How Wilson Chandler Lights the Denver Nuggets’ FuseAaron Ontiveroz/The Denver Post via Getty Images
Early in Denver’s game with Phoenix on March 11, as a deflection sent the ball into the hands of Denver’s Andre Iguodala, his teammate Wilson Chandler took off toward the opposite rim. As Iguodala moved the ball toward the center of the floor with a series of high, hard dribbles, forcing two retreating Phoenix defenders to shift toward him, an open pathway to the rim began to emerge in front of Chandler, bounding along the right flank. A quick shovel pass from Iguodala was easily secured by the galloping Chandler, who needed only two long, explosive strides to soar past a helpless Luis Scola for a vicious, two-handed dunk.
Wilson Chandler is Denver’s Shane Battier. While physically and stylistically dissimilar, the two players share one very important trait: They are the keys that unlock two of the most versatile rosters in the NBA. For the Heat, that means freeing LeBron James and Dwyane Wade from expending too much energy on defense. Chandler’s flexibility, meanwhile, allows the Nuggets to field a multitude of lineups that accomplish their sole purpose of playing at a breakneck pace for a full 48 minutes.
Chandler’s growth into this role has been triggered by his improvement as a perimeter shooter. The Denver forward has seen his 3-point percentage rise to 42.7 percent this season, a huge leap from his career mark of 33.2. Though this is likely a bit outside his true capabilities, even a slight regression still allows for Chandler to be a valuable floor spacer on a Nuggets roster devoid of 3-point threats. Coupled that with his defensive versatility — Chandler can match up 1 through 4 — and it should come as no surprise he is present in two of Denver’s top three five-man lineup combinations that have played at least 50 minutes together.
The sample size is obviously fairly small, but it shows that when Denver goes “small” with three wings and one lone big, it is a much more potent force. Chandler’s positional flexibility and capable outside shooting allow the team to avoid playing with two traditional big men.

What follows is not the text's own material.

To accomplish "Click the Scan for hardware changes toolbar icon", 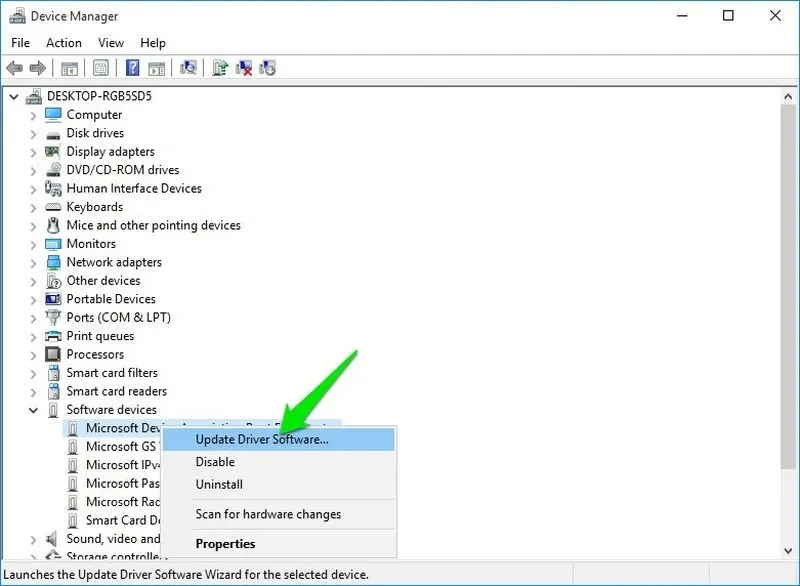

As the nominal power forward for the majority of his time on the floor, Chandler also supercharges Denver’s running game. Given his speed advantage against opposing power forwards, Chandler can run the wide lanes on a primary break and simply blow right by his opponents for easy buckets in transition.
The 25-year-old is also effective in transition with the ball in his hands. When teams like Denver look to push down the floor as quickly as possible, every second counts — even the relatively short amount of time it takes the big man securing the rebound to make an outlet pass to the lead guard. Chandler’s ball handling allows him to “rip-and-run,” bypassing that outlet pass and making Denver’s quick-strike attack even faster.
No Nugget has benefited more from playing with Chandler than Danilo Gallinari. The Italian forward is really a power forward who masquerades as a 3 in the presence of rebounding machine Kenneth Faried. According to 82games.com, Gallinari has a PER of just 14.7 when manning the small-forward position. Move him to the 4, though, and that number explodes to an All-Star level PER of 20.7. When Chandler is in the game, Gallinari — the bigger and more powerful of the two players — is often checked by the opposition’s power forward. This is a huge boost for Denver’s offense given its style of play in the half court.
If unable to get a bucket on the break, the Nuggets’ base offense is predicated on dribble penetration. Along with Denver’s other perimeter players, Gallinari is typically asked to break down defenders off the bounce, creating a shot for himself or starting a drive-and-kick series that leads to a good shot for a teammate. Against opposing small forwards — who are typically quicker — the Italian forward has trouble creating separation. Put a slower frontcourt player on Gallinari and the odds of success increase dramatically, mostly explaining Gallinari’s massive jump in production when he shares the floor with Chandler. Not surprisingly, the duo is Denver’s second-best two-man combination per NBA.com (strangely, the Andre Miller–Kosta Koufos twosome is tops).
This is all made possible by Chandler’s versatility on both ends of the floor. Like Battier, he makes the team’s best frontcourt even more dangerous on offense while taking on the tougher assignment on the defensive end of the floor. It goes without saying, however, that Gallinari — as well as Ty Lawson — still offers nowhere near the level of production Miami gets from James and Wade.
Denver still has no star, but it has found some intriguing lineups that provide the flexibility and spacing needed for either the streaking Lawson or improving Gallinari to take over at the ends of games. And just like a blue-collar veteran in South Beach, the Nuggets have their own unheralded forward to make it all possible.